Is this approach the right path forward ? Let me add my measurements regarding the auto-retain or not flag and memory usage later today

@uael uael force-pushed the uael/command-buffer-in-flight branch from f44dcdb to fe9eb2d Compare December 12, 2025 06:51
@uael
Copy link
Contributor Author

uael commented Dec 12, 2025

@andyleiserson rebased to get your CTS filter changes, it's now hanging with 'webgpu:api,validation,encoding,cmds,copyTextureToTexture:texture_format_compatibility:*', I just tested locally and they all passes 2327 / 2843, other are skipped. Any idea where I should have look first ?

@andyleiserson
Copy link
Contributor

I'm not sure about the approach. There is already a mechanism to defer destruction for buffers/textures that are in use -- see the code at the end of Buffer::destroy and Texture::destroy. There is a tension between safely keeping resources alive when needed, and enabling applications to destroy them immediately when desired to recover memory. The case where a resource is referenced in a command buffer, then destroyed before that command buffer is submitted, is intended to be supported (there is a check on submit that resources have not been destroyed).

It may be useful to look at #8129 and the "full set of changes" referenced in the description, in particular 42e4a04. This was a (never merged) attempt to address the resource lifetime problem a different way closer to what you are doing, where the resources would be kept alive via Arc references in the tracker and recovered only once all the references went away. It changed destroy to replace the Arc reference held in the hub with a tombstone, allowing the resource to be destroyed at that point if there weren't other references in trackers keeping it alive.

I don't think it should be necessary to have both the in_flight_count mechanism and the schedule_resource_destruction mechanism for managing lifetime.

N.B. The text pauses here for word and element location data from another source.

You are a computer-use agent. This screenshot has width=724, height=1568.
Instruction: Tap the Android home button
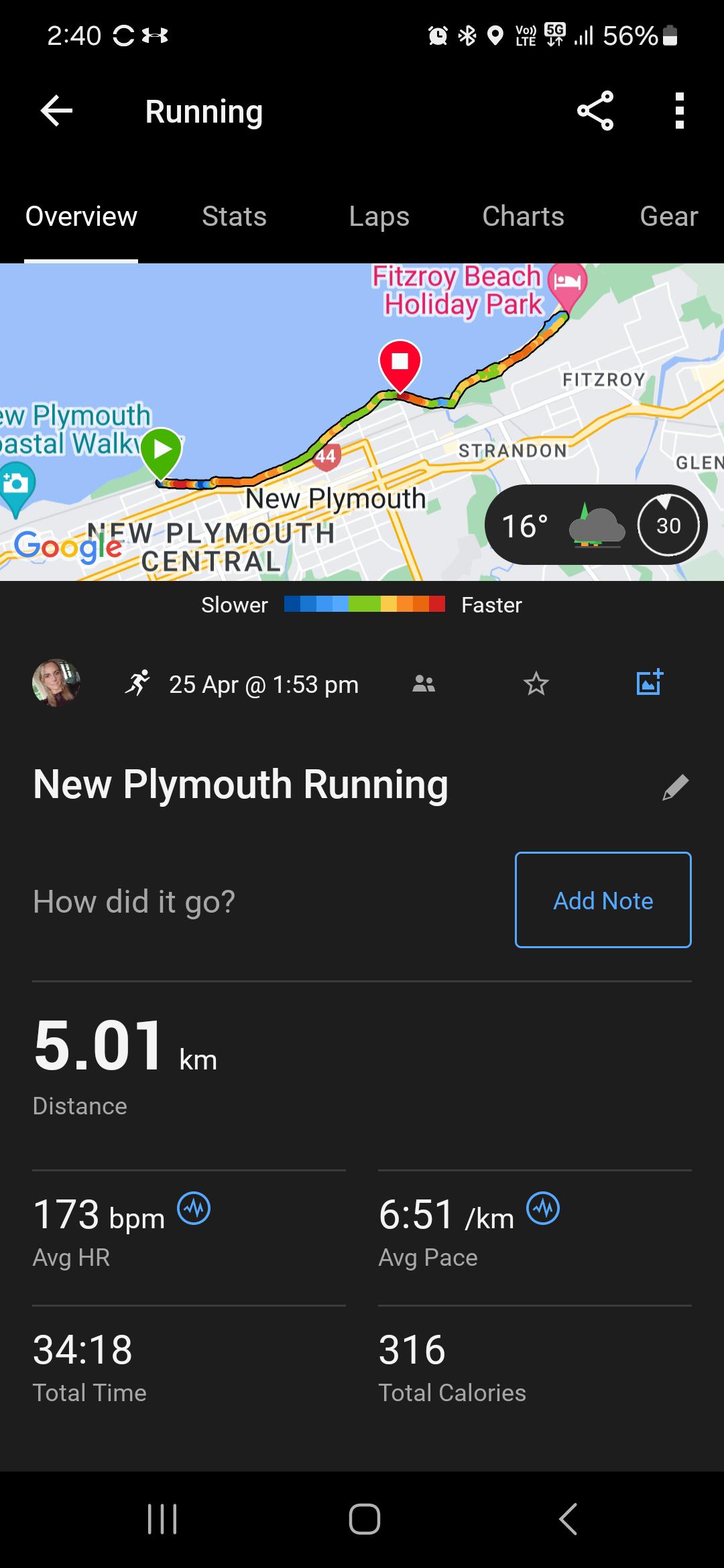click(x=364, y=1518)
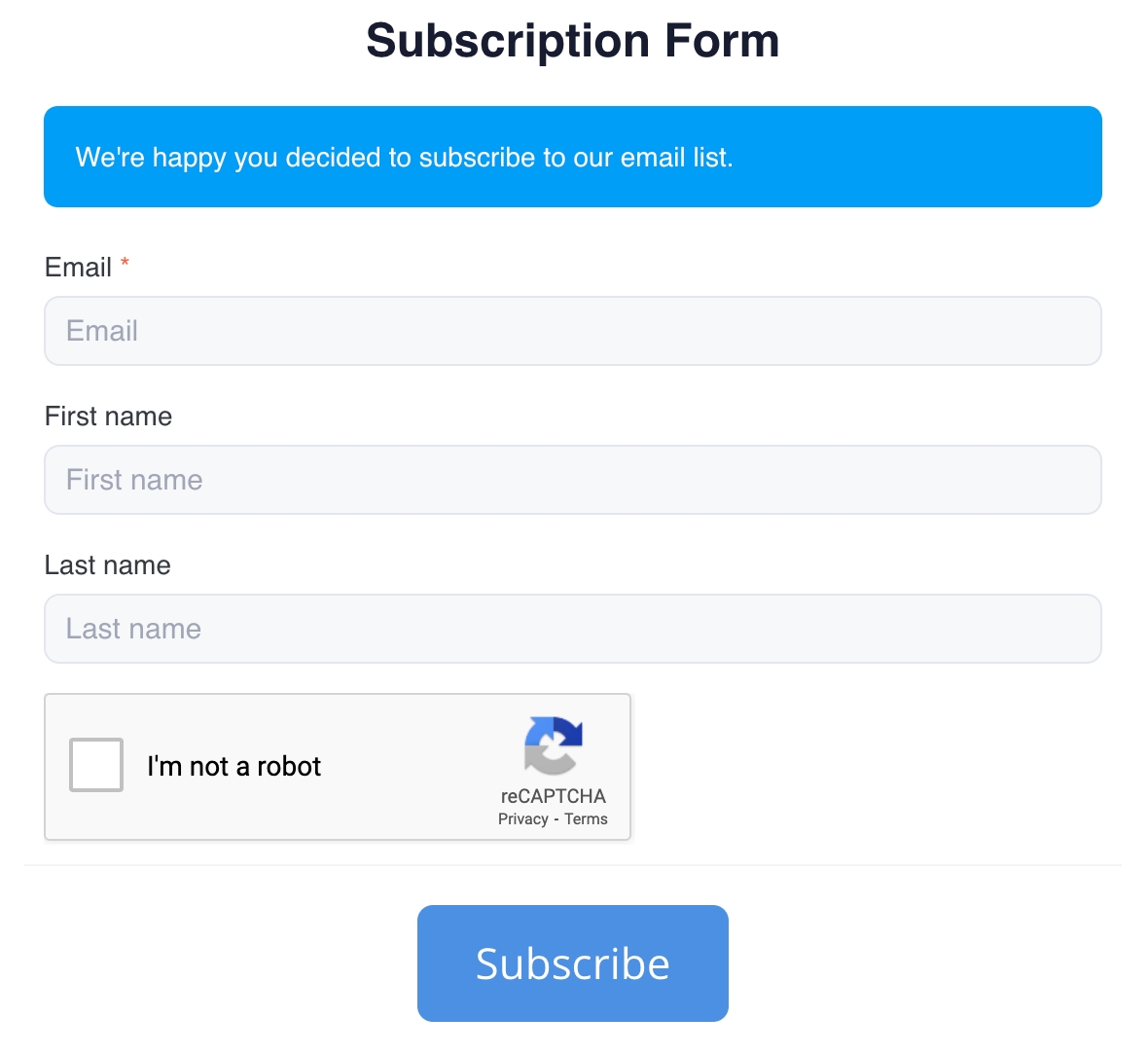This screenshot has width=1148, height=1053.
Task: Focus the Last name input field
Action: [x=572, y=629]
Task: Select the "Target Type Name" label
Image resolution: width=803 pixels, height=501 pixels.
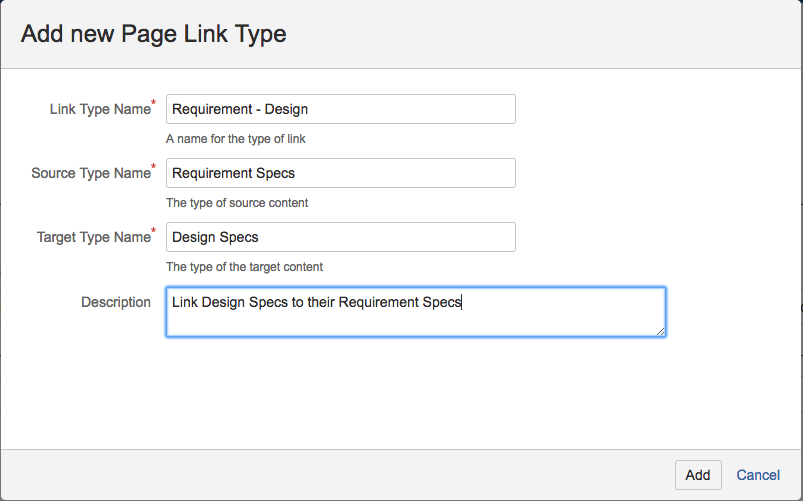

I would still be interested to see a test case. We have made changes over the past few months (in particular, encoding on finish) that should have made it harder to destroy resources and then still end up trying to use a command buffer that references them. The exception I know of is #7816, I believe (other than setting the retain references flag) that issue is still outstanding and I'm not aware of a strategy for fixing it besides keeping all resources alive whenever they are referenced in a command buffer. But I think that might be a Metal bug, and I don't know if we want to remove the ability to eagerly destroy resources entirely if we can get it fixed in Metal.

@uael
Copy link
Contributor Author

uael commented Dec 16, 2025

Thank you for the detailed explanation. I clearly didn't had enough context when approaching this but what I'm sure about is that #7816 doesn't happen anymore with this proposed approach (and the previous closed one), even with unretained references (without #7842).

I would still be interested to see a test case.

Unfortunately all I have is memory measurements from our iOS app and #7842 is definitely the culprit: memory indefinitely accumulate when this specific commit is cherry-picked. But that's on v25.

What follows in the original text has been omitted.